Data for this exercise:
____________

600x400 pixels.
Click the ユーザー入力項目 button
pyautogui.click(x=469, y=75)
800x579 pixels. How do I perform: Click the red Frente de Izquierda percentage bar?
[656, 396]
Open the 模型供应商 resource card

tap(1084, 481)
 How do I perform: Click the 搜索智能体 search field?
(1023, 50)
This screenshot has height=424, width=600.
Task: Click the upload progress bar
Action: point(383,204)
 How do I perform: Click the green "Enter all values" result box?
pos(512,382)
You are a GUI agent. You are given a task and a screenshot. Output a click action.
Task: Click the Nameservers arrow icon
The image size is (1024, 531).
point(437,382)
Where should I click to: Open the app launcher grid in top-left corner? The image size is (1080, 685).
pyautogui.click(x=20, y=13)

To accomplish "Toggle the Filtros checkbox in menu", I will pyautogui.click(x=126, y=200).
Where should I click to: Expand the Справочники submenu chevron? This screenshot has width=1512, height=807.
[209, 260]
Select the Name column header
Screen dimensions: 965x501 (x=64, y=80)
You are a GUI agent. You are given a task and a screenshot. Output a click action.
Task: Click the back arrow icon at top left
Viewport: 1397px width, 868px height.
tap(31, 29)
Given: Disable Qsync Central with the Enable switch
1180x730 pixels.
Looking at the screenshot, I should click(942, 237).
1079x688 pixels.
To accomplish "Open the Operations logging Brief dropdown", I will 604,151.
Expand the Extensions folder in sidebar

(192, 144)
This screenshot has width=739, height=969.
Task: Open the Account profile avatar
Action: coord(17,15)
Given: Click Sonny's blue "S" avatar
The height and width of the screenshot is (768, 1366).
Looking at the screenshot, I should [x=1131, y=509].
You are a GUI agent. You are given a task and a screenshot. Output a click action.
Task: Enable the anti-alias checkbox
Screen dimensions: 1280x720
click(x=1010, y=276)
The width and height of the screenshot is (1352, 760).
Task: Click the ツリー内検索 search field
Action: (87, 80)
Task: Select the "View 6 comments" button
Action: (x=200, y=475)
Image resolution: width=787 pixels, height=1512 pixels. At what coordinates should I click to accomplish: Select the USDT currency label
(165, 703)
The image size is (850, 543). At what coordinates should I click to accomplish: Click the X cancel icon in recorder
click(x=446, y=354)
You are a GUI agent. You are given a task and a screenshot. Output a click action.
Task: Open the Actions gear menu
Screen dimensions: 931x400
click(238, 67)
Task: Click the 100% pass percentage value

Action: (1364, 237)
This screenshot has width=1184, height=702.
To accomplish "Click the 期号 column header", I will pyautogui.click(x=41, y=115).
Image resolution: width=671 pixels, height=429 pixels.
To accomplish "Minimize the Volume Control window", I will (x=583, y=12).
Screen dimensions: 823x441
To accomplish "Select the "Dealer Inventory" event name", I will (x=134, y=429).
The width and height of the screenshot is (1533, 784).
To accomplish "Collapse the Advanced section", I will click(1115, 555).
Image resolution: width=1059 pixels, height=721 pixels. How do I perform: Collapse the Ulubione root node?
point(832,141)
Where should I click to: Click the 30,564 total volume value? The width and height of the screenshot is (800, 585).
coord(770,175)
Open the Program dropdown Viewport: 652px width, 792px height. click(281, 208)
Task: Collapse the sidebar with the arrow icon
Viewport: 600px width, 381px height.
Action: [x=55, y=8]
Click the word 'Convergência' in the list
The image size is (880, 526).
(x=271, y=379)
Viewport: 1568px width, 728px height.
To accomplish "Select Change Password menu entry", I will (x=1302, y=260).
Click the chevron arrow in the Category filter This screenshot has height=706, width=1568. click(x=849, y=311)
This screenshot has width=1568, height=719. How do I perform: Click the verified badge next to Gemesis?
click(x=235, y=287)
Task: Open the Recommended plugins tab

____________

What this task involves:
The answer must contain every line of the material, unchanged.

Answer box:
600x400 pixels.
Click the ユーザー入力項目 button
pyautogui.click(x=469, y=75)
800x579 pixels. How do I perform: Click the red Frente de Izquierda percentage bar?
[656, 396]
Open the 模型供应商 resource card

tap(1084, 481)
 How do I perform: Click the 搜索智能体 search field?
(1023, 50)
This screenshot has height=424, width=600.
Task: Click the upload progress bar
Action: point(383,204)
 How do I perform: Click the green "Enter all values" result box?
pos(512,382)
You are a GUI agent. You are given a task and a screenshot. Output a click action.
Task: Click the Nameservers arrow icon
The image size is (1024, 531).
point(437,382)
Where should I click to: Open the app launcher grid in top-left corner? The image size is (1080, 685).
pyautogui.click(x=20, y=13)

To accomplish "Toggle the Filtros checkbox in menu", I will pyautogui.click(x=126, y=200).
Where should I click to: Expand the Справочники submenu chevron? This screenshot has width=1512, height=807.
[209, 260]
Select the Name column header
Screen dimensions: 965x501 (x=64, y=80)
You are a GUI agent. You are given a task and a screenshot. Output a click action.
Task: Click the back arrow icon at top left
Viewport: 1397px width, 868px height.
tap(31, 29)
Given: Disable Qsync Central with the Enable switch
1180x730 pixels.
Looking at the screenshot, I should click(942, 237).
1079x688 pixels.
To accomplish "Open the Operations logging Brief dropdown", I will 604,151.
Expand the Extensions folder in sidebar

(192, 144)
This screenshot has width=739, height=969.
Task: Open the Account profile avatar
Action: coord(17,15)
Given: Click Sonny's blue "S" avatar
The height and width of the screenshot is (768, 1366).
Looking at the screenshot, I should [x=1131, y=509].
You are a GUI agent. You are given a task and a screenshot. Output a click action.
Task: Enable the anti-alias checkbox
Screen dimensions: 1280x720
click(x=1010, y=276)
The width and height of the screenshot is (1352, 760).
Task: Click the ツリー内検索 search field
Action: (87, 80)
Task: Select the "View 6 comments" button
Action: (x=200, y=475)
Image resolution: width=787 pixels, height=1512 pixels. At what coordinates should I click to accomplish: Select the USDT currency label
(165, 703)
The image size is (850, 543). At what coordinates should I click to accomplish: Click the X cancel icon in recorder
click(x=446, y=354)
You are a GUI agent. You are given a task and a screenshot. Output a click action.
Task: Open the Actions gear menu
Screen dimensions: 931x400
click(238, 67)
Task: Click the 100% pass percentage value

Action: (1364, 237)
This screenshot has width=1184, height=702.
To accomplish "Click the 期号 column header", I will pyautogui.click(x=41, y=115).
Image resolution: width=671 pixels, height=429 pixels.
To accomplish "Minimize the Volume Control window", I will (x=583, y=12).
Screen dimensions: 823x441
To accomplish "Select the "Dealer Inventory" event name", I will (x=134, y=429).
The width and height of the screenshot is (1533, 784).
To accomplish "Collapse the Advanced section", I will click(1115, 555).
Image resolution: width=1059 pixels, height=721 pixels. How do I perform: Collapse the Ulubione root node?
point(832,141)
Where should I click to: Click the 30,564 total volume value? The width and height of the screenshot is (800, 585).
coord(770,175)
Open the Program dropdown Viewport: 652px width, 792px height. click(281, 208)
Task: Collapse the sidebar with the arrow icon
Viewport: 600px width, 381px height.
Action: [x=55, y=8]
Click the word 'Convergência' in the list
The image size is (880, 526).
(x=271, y=379)
Viewport: 1568px width, 728px height.
To accomplish "Select Change Password menu entry", I will (x=1302, y=260).
Click the chevron arrow in the Category filter This screenshot has height=706, width=1568. click(x=849, y=311)
This screenshot has width=1568, height=719. How do I perform: Click the verified badge next to Gemesis?
click(x=235, y=287)
Task: Open the Recommended plugins tab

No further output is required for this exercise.